Super Spatial Sensers - fcrimins/fcrimins.github.io GitHub Wiki
Email: "google car improvement"
- People signal their intentions when they drive. E.g. it's usually not that hard to tell if someone is considering changing lanes. Use machine learning to look at scenarios when cars cut in front of you and anticipate those in advance. This could be useful in non-self-driving cars also.
- Generally, anticipating where cars are going to be before they're there would be useful. Doing so based on behavior, rather than mere velocity for example, would be really cool.
Email: "form of autism often marked by exceptional intelligence but extreme sensitivity to motions"
- "The report mentioned a possible diagnosis of Asperger’s disorder, a form of autism often marked by exceptional intelligence but extreme sensitivity to motions, sounds, and light." http://www.gq.com/story/the-last-true-hermit
- "I’m not sorry about being rude if it gets to the point quicker,"
- "Culturally my family is old Yankee," Chris said. "We’re not emotionally bleeding all over each other.
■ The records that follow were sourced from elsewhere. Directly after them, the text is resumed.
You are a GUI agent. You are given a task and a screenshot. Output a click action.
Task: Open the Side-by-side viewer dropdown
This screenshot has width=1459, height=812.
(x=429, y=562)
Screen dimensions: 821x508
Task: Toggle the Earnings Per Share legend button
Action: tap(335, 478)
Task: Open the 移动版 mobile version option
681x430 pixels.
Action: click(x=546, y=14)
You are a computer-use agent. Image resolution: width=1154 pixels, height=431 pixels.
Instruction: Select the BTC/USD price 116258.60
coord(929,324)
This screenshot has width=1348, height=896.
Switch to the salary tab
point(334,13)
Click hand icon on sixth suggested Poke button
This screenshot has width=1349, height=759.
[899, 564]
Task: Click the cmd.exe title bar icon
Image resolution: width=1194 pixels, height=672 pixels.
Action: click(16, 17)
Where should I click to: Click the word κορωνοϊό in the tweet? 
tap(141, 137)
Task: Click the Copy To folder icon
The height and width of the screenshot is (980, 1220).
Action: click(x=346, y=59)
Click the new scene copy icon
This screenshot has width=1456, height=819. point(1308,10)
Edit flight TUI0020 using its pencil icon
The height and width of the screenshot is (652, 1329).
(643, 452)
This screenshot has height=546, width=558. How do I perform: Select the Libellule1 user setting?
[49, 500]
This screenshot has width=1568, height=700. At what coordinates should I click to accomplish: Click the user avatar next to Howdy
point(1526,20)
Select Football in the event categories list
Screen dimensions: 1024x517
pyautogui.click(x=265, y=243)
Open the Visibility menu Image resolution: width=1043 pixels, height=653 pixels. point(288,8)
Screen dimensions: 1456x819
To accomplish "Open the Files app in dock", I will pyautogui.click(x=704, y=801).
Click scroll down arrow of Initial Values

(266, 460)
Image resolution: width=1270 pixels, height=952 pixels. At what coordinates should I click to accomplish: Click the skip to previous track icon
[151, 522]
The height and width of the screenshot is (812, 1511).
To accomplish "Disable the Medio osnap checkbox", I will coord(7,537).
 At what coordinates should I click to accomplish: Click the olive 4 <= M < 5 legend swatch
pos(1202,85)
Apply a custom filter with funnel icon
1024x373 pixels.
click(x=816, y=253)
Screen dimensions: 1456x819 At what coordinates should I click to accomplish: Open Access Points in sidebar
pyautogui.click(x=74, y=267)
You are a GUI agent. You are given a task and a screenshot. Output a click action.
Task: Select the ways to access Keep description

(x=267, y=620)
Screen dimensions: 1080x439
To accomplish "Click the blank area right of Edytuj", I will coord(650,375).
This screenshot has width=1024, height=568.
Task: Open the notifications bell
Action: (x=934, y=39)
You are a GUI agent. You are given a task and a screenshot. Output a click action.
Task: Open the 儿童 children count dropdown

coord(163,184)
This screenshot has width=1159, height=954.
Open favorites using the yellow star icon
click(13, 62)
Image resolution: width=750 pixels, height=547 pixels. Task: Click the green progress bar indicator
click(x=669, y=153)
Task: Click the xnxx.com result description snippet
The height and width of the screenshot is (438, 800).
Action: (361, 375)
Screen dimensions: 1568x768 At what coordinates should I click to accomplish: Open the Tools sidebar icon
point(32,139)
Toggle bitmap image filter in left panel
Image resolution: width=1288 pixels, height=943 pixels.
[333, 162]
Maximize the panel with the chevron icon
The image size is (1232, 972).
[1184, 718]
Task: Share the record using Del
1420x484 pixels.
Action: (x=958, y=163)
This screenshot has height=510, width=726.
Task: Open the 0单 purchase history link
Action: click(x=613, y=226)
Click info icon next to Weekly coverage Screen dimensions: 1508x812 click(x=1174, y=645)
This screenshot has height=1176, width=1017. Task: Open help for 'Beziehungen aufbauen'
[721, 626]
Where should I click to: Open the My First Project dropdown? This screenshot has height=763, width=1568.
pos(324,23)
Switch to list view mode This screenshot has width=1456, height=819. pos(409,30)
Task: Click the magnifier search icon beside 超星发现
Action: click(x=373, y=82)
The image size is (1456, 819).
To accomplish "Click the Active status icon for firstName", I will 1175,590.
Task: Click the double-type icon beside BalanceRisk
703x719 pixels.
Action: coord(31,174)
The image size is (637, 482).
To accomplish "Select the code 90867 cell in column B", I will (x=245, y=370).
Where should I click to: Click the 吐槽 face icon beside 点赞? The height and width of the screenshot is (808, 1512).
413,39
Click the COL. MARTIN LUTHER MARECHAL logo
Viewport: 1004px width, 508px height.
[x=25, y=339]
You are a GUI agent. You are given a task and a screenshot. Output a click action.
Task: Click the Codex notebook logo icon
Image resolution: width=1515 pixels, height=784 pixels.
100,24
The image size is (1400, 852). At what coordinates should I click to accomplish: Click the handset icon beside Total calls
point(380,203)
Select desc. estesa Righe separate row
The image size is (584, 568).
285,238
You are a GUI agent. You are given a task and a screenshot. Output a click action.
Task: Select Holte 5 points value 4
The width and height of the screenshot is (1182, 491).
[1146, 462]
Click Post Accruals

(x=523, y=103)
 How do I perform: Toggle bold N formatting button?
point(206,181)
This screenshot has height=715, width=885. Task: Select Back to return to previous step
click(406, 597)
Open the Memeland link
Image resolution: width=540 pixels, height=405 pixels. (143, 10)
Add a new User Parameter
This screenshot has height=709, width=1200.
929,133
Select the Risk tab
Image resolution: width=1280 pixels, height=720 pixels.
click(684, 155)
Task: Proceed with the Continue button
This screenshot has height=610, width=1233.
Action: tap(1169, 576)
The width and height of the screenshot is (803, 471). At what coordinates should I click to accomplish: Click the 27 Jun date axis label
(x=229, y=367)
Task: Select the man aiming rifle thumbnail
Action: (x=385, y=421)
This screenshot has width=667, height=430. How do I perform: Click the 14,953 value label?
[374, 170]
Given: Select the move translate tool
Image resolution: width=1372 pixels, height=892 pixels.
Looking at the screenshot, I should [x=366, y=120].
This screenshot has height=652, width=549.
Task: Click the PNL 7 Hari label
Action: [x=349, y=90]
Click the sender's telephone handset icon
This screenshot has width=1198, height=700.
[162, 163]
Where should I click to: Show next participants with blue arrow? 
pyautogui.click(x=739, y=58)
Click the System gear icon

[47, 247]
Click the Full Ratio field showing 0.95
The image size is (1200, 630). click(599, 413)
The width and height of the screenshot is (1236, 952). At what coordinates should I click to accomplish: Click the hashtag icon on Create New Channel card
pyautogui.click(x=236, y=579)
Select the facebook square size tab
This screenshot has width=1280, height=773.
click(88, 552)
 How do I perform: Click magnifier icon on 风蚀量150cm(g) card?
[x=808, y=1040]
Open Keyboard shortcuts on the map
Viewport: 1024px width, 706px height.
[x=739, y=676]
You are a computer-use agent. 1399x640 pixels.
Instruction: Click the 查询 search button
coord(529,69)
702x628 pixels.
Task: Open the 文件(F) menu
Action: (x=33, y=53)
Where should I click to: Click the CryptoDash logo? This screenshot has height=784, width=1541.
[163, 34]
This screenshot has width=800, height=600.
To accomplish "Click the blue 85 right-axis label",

We’re not touchy-feely. Stoicism is expected."
- I often describe myself as being particularly geographically aware--aware of my surroundings, aware of my direction. I've often thought that I have particularly good peripheral vision, but I don't think that's exactly right. I feel weird when I don't know what direction the building I'm in is facing. I seem to sense cars that want to change lanes long before they actually do (see my other previous notes on that).
- So maybe we should study Asperger's people and what they understand that the rest of us don't. Study them with neural nets. Build models of their brains to understand how those brains are different from normal people's brains.
- It might be easier to study differences in brains than brains themselves. Fewer variables to model perhaps. E.g. if differences only account for 1% then they should be easier to analyze. Of course the problem is how to measure that 1%--even from an output-only perspective as would be required to use NNs.
Email: "Super recognizers, drivers, diagnosers?"
- Do You Have a Face-Finding Superpower for Fighting Crime? http://phenomena.nationalgeographic.com/2015/09/01/do-you-have-a-face-finding-superpower-for-fighting-crime/
- "differential brain activity" like differential gene expression?
- I scored 12 out of 14--got the last 2 wrong which are presumably the hardest. They say that anything above 10/14 could make you a super-recognizer.
- It's odd that these sorts of things aren't ever tested for in interviews. E.g. test peoples perception abilities.
Email: Top scientists are more artistic
Email: Watch this ted talk
- A community for those who like to be alone, grown out of a blockbuster TED Talk http://blog.ted.com/a-community-for-those-who-like-to-be-alone/
- The Power of Introverts - http://www.ted.com/talks/susan_cain_the_power_of_introverts
- "made self negating choices so reflexively that i wasn't even aware that i was making them" - e.g. going to bars rather than quiet dinners w/ friends
- went to become a wall st lawyer rather than the reader she'd always wanted to be
- western society has always "favored the man of action over the man of contemplation"
- this wiki is my "suitcase," my "courage to speak softly"
Email: "NYTimes: Learning to See Data"
- http://nyti.ms/1IDHfaN
- "perceptual learning"
- "The beauty of such learning is that it is automatic; there’s no thinking involved. 'We don’t just see, we look; we don’t just hear, we listen,' wrote the field’s founder, Eleanor J. Gibson, in 1969. 'Perceptual learning is self-regulated, in the sense that modification occurs without the necessity of external reinforcement. It is stimulus-oriented, with the goal of extracting and reducing' the information needed."